Corymbia latifolia, commonly known as round-leaved bloodwood, round leaf bloodwood, wubam and other names in indigenous languages, is a species of tree that is endemic to northern Australia. It has thin, rough bark over part or all of the trunk, smooth bark above, triangular or broadly egg-shaped adult leaves, flower buds in groups of seven, creamy white flowers and urn-shaped fruit.

==Description==
Corymbia latifolia typically grows to a height of 5 to 15 m with thin, rough, scaly or flaky to tessellated bark on part or all of the trunk, smooth white to cream-coloured bark above. Yount plants and coppice regrowth have dull green, broadly egg-shaped to round leaves that are 85-225 mm long, 80-140 mm wide and petiolate. Adult leaves are arranged alternately, dull green, triangular to broadly egg-shaped or elliptical, 70-165 mm long and 40-123 mm wide on a petiole 20-50 mm long. The flowers buds are arranged on the ends of branchlets on a thin, branched peduncle 2-22 mm long, each branch of the peduncle with seven buds on pedicels 2-13 mm long. Mature buds are smooth and glossy, oval, pear-shaped or more or less spherical, 5-6 mm long and 3-6 mm wide with a rounded operculum. Flowering occurs between November and March and the flowers are creamy white.

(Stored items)
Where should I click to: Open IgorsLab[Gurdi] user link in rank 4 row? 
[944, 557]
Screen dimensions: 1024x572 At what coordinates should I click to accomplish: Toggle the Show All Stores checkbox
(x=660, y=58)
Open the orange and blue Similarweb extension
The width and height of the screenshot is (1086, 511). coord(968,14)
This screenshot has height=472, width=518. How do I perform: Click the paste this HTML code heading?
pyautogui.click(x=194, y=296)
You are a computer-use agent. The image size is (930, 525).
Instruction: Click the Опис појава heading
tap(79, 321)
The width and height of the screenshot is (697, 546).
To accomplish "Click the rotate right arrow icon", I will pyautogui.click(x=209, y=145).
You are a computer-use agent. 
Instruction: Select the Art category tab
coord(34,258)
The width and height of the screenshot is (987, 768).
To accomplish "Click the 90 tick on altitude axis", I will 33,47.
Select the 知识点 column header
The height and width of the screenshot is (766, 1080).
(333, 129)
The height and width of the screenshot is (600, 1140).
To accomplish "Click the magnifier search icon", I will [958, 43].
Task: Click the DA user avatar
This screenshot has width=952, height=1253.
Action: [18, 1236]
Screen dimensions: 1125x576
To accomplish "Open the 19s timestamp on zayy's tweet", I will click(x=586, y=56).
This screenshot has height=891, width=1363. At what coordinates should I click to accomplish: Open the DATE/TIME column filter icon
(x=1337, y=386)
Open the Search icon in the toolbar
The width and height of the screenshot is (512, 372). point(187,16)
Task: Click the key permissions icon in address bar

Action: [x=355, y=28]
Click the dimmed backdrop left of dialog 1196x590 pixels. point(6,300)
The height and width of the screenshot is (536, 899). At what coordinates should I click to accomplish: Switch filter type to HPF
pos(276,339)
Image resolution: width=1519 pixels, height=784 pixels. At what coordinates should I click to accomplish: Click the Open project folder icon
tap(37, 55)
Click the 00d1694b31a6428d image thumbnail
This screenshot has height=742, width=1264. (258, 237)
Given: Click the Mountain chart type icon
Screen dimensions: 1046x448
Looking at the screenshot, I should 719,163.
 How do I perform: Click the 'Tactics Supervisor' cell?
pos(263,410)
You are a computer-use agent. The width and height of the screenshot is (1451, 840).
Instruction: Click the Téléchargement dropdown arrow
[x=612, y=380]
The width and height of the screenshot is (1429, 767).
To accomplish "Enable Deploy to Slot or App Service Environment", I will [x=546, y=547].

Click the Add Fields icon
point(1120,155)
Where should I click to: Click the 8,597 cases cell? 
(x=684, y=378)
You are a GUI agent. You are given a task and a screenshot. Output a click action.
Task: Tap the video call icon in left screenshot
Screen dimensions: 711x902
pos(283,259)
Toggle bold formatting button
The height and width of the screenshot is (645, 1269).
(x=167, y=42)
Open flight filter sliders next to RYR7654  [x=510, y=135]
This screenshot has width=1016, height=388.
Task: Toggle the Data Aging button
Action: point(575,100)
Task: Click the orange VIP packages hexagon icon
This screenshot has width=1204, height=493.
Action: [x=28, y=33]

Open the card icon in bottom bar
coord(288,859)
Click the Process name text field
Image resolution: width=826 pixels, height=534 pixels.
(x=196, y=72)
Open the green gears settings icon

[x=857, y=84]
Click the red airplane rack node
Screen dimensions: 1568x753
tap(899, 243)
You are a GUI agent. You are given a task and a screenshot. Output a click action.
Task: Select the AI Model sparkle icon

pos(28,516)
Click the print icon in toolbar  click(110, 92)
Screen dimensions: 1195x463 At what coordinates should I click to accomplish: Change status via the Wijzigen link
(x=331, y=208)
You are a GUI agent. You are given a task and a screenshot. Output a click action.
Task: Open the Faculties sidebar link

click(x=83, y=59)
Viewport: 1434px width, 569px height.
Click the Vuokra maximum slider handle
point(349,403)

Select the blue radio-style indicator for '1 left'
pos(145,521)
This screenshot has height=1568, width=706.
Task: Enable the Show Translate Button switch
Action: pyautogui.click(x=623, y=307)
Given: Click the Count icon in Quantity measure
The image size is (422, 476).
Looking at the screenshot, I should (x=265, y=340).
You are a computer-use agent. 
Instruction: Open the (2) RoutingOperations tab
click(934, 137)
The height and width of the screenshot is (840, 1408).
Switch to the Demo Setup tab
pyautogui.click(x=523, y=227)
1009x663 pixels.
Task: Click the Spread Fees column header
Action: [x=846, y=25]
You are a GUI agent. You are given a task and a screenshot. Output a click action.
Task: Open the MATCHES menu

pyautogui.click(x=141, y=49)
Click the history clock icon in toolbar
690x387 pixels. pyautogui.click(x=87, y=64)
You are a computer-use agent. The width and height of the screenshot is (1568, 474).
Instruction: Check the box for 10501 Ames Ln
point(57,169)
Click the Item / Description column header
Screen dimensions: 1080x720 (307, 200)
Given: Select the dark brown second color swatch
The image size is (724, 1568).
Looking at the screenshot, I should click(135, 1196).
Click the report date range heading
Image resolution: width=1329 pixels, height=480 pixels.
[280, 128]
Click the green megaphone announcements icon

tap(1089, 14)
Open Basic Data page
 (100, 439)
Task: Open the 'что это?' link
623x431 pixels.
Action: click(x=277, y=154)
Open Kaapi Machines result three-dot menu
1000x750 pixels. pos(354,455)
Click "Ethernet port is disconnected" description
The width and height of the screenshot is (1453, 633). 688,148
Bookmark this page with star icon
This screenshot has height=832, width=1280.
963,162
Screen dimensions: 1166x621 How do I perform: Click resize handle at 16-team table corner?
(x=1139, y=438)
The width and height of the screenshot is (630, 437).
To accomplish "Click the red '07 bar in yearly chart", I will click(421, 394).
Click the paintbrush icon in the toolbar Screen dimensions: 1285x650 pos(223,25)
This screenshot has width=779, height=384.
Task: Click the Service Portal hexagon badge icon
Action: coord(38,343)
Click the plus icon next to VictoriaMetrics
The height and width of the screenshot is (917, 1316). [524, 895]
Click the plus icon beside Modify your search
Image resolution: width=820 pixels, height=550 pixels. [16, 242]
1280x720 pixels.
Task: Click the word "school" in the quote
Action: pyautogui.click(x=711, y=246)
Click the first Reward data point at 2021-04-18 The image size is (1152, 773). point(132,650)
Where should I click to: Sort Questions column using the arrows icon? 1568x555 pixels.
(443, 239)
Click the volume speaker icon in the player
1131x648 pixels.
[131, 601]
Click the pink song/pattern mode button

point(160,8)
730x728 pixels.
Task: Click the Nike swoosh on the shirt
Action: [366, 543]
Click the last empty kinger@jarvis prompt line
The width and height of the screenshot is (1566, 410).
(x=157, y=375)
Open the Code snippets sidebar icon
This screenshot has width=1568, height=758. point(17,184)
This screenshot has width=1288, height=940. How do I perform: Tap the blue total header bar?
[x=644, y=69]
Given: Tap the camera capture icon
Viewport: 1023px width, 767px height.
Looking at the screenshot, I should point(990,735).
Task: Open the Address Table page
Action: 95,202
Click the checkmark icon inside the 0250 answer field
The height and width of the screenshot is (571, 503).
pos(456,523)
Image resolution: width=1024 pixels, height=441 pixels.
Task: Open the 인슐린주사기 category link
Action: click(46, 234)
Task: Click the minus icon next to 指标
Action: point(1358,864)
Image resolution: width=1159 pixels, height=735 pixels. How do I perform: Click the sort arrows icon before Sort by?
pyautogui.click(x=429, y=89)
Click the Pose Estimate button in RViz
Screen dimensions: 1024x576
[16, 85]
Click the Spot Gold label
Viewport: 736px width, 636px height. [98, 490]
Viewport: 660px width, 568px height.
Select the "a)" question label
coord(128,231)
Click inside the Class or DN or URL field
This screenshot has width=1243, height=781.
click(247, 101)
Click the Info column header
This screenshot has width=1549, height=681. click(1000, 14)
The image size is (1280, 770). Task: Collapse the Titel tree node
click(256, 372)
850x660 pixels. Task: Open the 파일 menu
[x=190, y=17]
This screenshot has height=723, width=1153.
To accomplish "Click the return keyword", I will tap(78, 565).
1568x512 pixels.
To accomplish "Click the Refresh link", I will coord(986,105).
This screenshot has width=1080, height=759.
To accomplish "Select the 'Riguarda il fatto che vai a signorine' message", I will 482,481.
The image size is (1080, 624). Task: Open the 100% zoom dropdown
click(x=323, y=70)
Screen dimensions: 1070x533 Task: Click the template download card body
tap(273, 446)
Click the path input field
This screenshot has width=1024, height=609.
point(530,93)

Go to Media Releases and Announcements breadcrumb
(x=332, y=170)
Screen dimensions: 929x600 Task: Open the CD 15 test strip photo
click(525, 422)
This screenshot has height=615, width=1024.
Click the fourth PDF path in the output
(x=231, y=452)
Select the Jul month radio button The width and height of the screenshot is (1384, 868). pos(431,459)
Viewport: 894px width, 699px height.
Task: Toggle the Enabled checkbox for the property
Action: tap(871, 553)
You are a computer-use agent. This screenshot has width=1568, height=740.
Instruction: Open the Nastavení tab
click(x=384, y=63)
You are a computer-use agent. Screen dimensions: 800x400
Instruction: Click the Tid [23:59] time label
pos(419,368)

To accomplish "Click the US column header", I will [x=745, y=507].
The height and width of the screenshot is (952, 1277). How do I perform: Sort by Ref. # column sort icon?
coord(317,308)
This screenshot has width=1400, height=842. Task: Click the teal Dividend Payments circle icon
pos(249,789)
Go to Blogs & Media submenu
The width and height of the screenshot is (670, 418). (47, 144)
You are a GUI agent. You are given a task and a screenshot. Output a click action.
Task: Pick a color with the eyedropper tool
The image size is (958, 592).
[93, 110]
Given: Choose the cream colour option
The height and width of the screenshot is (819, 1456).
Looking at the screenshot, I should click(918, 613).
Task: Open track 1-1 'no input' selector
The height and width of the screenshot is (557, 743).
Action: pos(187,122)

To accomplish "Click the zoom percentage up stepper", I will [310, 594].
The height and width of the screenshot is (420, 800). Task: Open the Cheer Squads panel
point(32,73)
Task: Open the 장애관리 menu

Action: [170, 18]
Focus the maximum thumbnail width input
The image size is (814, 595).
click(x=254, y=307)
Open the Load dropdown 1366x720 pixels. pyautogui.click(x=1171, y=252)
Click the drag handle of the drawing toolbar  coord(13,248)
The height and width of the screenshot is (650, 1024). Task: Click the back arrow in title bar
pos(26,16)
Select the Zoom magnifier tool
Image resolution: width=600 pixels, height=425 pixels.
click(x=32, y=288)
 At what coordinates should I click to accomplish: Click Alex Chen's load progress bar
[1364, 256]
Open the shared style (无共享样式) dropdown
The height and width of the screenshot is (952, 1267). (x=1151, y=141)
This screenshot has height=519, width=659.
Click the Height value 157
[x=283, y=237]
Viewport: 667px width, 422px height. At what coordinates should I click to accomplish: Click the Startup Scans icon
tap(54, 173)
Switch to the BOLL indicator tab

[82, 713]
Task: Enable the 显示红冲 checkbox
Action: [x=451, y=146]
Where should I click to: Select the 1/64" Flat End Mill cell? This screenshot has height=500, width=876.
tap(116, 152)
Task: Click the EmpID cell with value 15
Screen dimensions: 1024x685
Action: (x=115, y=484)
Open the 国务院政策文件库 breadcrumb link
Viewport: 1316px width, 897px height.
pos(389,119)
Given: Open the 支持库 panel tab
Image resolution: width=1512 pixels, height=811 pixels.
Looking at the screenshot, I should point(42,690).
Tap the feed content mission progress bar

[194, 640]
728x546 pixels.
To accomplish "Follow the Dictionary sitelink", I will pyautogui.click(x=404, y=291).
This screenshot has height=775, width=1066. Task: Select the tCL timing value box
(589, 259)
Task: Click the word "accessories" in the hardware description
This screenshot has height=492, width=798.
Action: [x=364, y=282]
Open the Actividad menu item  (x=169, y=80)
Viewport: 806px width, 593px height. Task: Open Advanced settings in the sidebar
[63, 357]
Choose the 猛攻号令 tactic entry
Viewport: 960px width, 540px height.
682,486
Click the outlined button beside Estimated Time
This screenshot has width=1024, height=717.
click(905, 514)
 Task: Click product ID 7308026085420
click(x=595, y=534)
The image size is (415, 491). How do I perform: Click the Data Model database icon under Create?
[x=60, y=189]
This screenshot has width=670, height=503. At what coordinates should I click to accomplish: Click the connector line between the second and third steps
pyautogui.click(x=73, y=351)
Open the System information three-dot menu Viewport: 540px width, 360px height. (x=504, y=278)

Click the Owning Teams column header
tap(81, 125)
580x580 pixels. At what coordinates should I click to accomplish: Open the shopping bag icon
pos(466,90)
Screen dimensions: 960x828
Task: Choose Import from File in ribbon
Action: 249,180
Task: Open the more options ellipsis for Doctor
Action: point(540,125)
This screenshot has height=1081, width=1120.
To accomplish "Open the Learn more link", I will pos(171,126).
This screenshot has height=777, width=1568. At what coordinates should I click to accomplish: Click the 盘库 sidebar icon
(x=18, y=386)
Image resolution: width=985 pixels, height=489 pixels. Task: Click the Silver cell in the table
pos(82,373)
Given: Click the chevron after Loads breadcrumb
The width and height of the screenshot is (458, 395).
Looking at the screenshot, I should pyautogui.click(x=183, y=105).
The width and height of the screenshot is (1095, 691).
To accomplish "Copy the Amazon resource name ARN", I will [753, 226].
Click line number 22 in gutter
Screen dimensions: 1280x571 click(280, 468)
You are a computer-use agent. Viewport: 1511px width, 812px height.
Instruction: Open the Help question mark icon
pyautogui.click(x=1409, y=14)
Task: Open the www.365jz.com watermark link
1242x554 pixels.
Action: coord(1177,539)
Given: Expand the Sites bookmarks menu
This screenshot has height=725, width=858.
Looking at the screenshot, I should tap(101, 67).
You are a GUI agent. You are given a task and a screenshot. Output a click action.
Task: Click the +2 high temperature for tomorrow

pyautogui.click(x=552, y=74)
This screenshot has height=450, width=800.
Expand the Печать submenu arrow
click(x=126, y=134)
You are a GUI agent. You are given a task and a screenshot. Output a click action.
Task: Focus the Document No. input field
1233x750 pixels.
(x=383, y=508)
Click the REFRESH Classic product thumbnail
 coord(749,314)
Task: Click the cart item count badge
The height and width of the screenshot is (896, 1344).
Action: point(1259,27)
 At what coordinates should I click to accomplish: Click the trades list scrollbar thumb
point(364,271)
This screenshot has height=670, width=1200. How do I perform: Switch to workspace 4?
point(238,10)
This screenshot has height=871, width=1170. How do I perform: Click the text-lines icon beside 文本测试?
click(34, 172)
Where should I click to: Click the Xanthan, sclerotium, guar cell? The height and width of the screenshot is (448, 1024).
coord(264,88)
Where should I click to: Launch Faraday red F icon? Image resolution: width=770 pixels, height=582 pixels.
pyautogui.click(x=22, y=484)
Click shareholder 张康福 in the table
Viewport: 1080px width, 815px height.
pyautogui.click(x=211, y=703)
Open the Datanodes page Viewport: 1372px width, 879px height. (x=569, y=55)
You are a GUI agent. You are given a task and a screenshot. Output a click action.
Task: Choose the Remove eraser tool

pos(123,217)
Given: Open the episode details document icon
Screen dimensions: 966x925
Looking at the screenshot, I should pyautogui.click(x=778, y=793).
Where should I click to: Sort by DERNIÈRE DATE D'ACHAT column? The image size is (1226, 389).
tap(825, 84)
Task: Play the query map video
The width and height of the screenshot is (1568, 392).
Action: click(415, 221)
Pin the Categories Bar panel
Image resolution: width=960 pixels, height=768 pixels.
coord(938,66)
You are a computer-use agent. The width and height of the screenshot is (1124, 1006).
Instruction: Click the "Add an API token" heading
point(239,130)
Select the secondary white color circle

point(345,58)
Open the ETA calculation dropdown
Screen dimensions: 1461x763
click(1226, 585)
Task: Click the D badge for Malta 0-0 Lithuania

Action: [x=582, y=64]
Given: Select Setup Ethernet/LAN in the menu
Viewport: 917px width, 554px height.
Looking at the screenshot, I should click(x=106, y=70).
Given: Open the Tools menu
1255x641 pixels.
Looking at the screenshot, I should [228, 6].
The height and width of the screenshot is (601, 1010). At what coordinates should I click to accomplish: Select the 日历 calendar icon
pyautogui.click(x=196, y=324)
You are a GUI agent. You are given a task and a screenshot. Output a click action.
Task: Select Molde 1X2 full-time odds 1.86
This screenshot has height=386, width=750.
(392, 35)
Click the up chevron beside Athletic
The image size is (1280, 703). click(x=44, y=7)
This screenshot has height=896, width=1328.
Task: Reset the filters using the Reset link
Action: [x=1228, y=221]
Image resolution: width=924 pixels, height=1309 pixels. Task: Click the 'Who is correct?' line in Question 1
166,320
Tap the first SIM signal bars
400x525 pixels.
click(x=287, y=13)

■ Requirement 1 ■
List the common names for Corymbia latifolia that the passage on this tree gives.
■ Requirement 2 ■
Extend the passage on Corymbia latifolia by writing what comes next after its final sentence.

■ Reply 1 ■
round-leaved bloodwood, round leaf bloodwood, wubam

■ Reply 2 ■
==Taxonomy and naming==
Round-leaved bloodwood was first formally described in 1859 by Ferdinand von Mueller in Journal of the Proceedings of the Linnean Society, Botany and was given the name Eucalyptus latifolia. In 1995, Ken Hill and Lawrie Johnson changed the name to Corymbia latifolia.

Indigenous Australians of the Yangman peoples know the plant as wubam or dolyan, the Ngarinyman know it as jadburru, the Warray as warrajan and the Wagiman as jimarnin.

==Distribution and habitat==
Corymbia latifolia is found on rocky slopes, plateaus and hills growing in sandy soils and has a range across the north of Australia extending from the tip of Cape York Peninsula in Queensland through the Top End and off-shore islands of the Northern Territory to the Kimberley region of Western Australia. There are also scattered populations in Papua New Guinea and on some Torres Strait Islands. It is sometimes the dominant species in low-lying areas in wetter part of the Northern Territory and the Kimberley.